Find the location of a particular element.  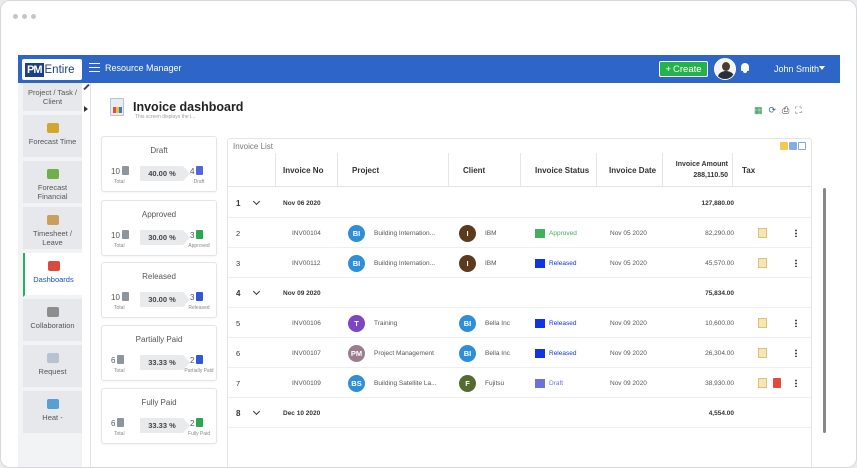

logo: PM Entire is located at coordinates (52, 70).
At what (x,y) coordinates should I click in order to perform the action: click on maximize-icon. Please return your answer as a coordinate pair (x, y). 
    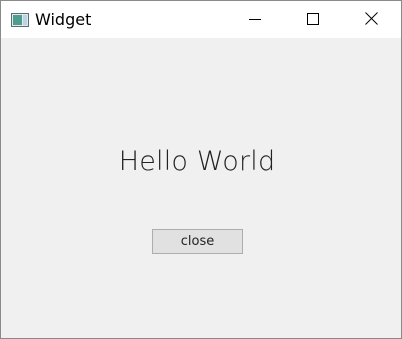
    Looking at the image, I should click on (313, 20).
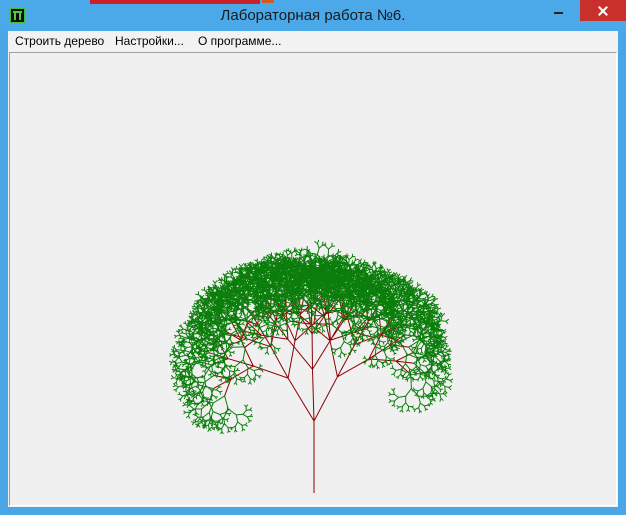  I want to click on minimize-icon, so click(558, 13).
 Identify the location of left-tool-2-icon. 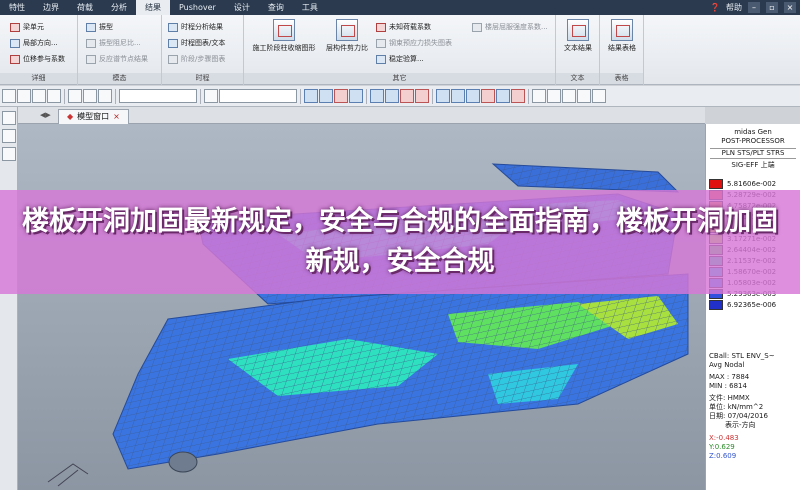
(9, 136).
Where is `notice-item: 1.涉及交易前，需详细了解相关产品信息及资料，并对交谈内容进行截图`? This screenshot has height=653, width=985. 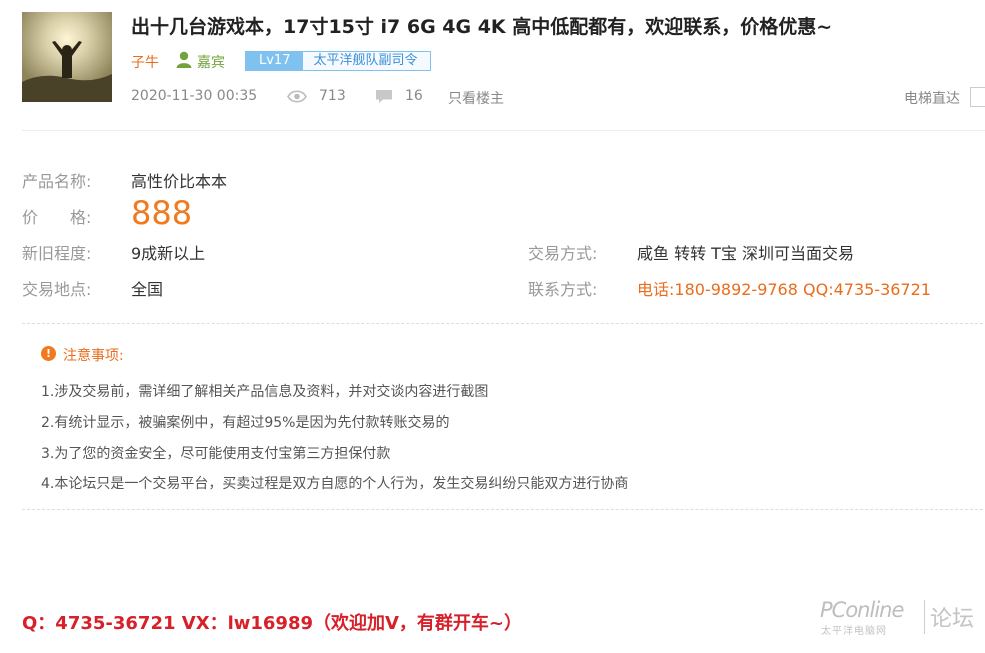 notice-item: 1.涉及交易前，需详细了解相关产品信息及资料，并对交谈内容进行截图 is located at coordinates (265, 392).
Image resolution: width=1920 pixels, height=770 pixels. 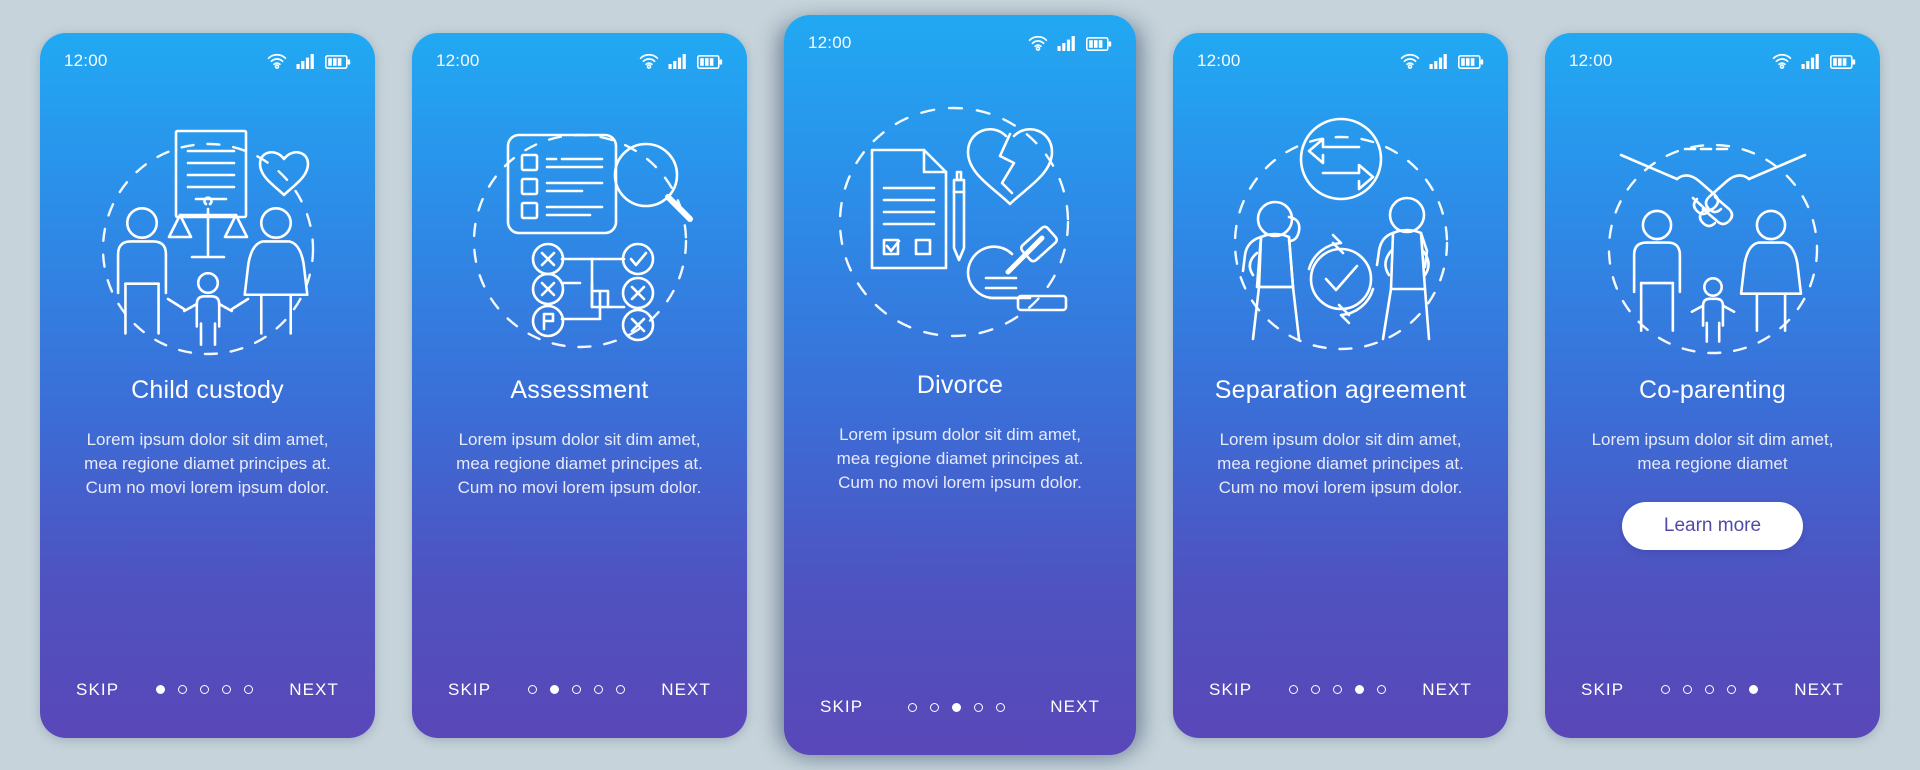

DIRECTIONS. Could you copy out, word for word, the lines above from the very first one through the line with "I want to click", including both of those, and leave the pictures out?

WORKED SOLUTION.
Find the location of a particular element.  

logo: PM Entire is located at coordinates (52, 70).
At what (x,y) coordinates should I click in order to perform the action: click on maximize-icon. Please return your answer as a coordinate pair (x, y). 
    Looking at the image, I should click on (313, 20).
  I want to click on minimize-icon, so click(558, 13).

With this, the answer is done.